* **YOUR OBJECTIVE**
According to the text on defamation, which provision gives websites broad legal immunity for untrue posts by their users?
# start of SUPPLIED TEXT
Defamation / Libel / Slander

Protecting your good name and reputation in the community is of the utmost importance.  Injury to your reputation can result in damage to important relationships, missed business opportunities, and even loss of employment.  Defamation is broadly defined as a false statement that is communicated to others that could harm a person’s reputation.  Written defamation is called libel, whereas spoken defamation is called slander. The ability to defame others has increased exponentially with the proliferation of the internet, email, text messaging, and social networking sites such as Facebook, Twitter, and Instagram.  These social media platforms allow for widespread distribution of false statements, which can result in widespread and irreversible reputational damage.  Taking fast action is crucial to protecting your reputation.  If your reputation has been injured as the result of a defamatory statement, contact us to discuss the legal options available to you.

Protecting Your Reputation in the Digital Age Protecting your reputation is critical. Damage to your reputation can result in loss of important relationships, opportunities, and employment. Whether on Facebook, through other social media platforms, texting, posting, websites or traditional means of communication, the ability to cause widespread and irreversible damage to one’s reputation has become alarming.  At the same time, we are becoming increasingly aware of the value of our reputations. For the first time, search engines such as Google, Yahoo and Bing can make false statements posted by individuals readily available to the entire world.

Often it is difficult, if not impossible, to have such posts removed through these large search engines that have no responsibility for hosting such damaging and defamatory information.  Section 230 of the Communications Decency Act affords websites broad legal immunity and they generally cannot be held liable for untrue posts by users on their websites, even if the website moderates posts or sets standards for use of the website.  With no ability to recover for damage to your reputation from Facebook, Google, Instagram, Twitter, etc., victims of defamation must look to the person who actually made the false statements.

Taking fast action is crucial when it comes to protecting your reputation. While individuals may have the right to voice their opinions, defamation is illegal and can result in recovery and compensation as well as injunctions and removal of the offending statements or materials.

What is Defamation?
# end of SUPPLIED TEXT
# start of GIVEN INFORMATION
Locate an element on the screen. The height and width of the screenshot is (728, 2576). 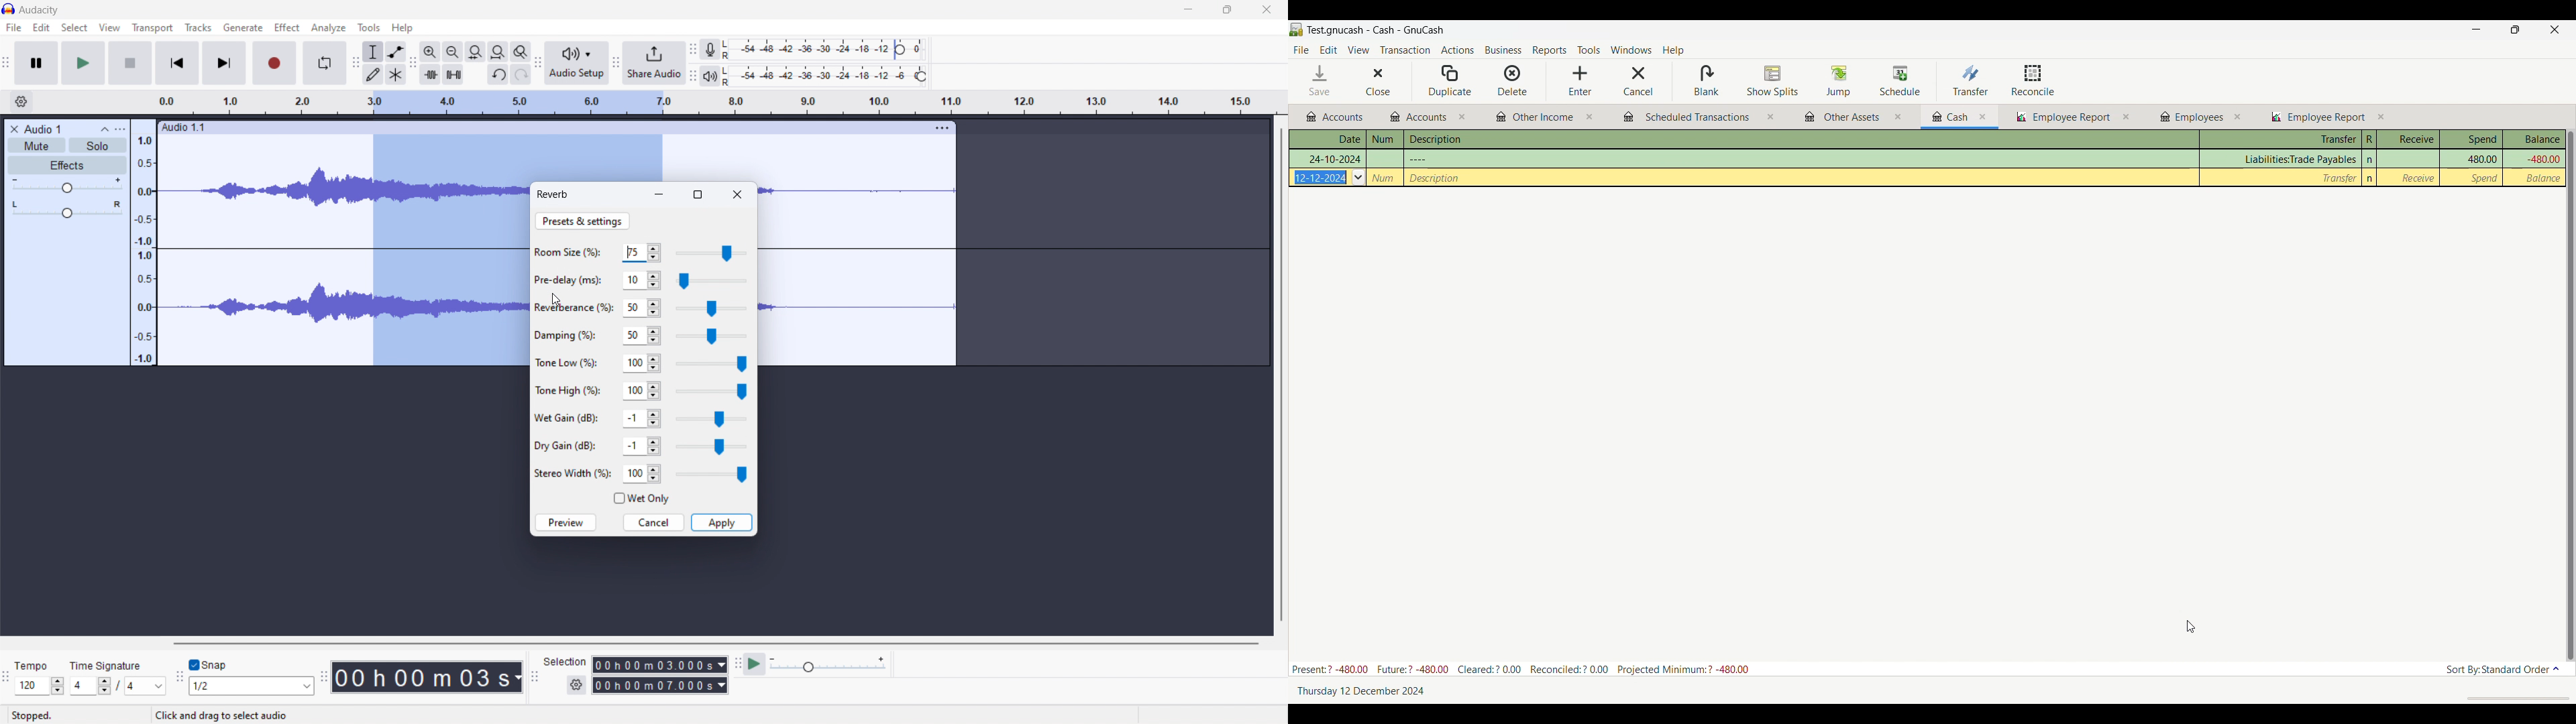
# end of GIVEN INFORMATION
* **ANSWER**
Section 230 of the Communications Decency Act.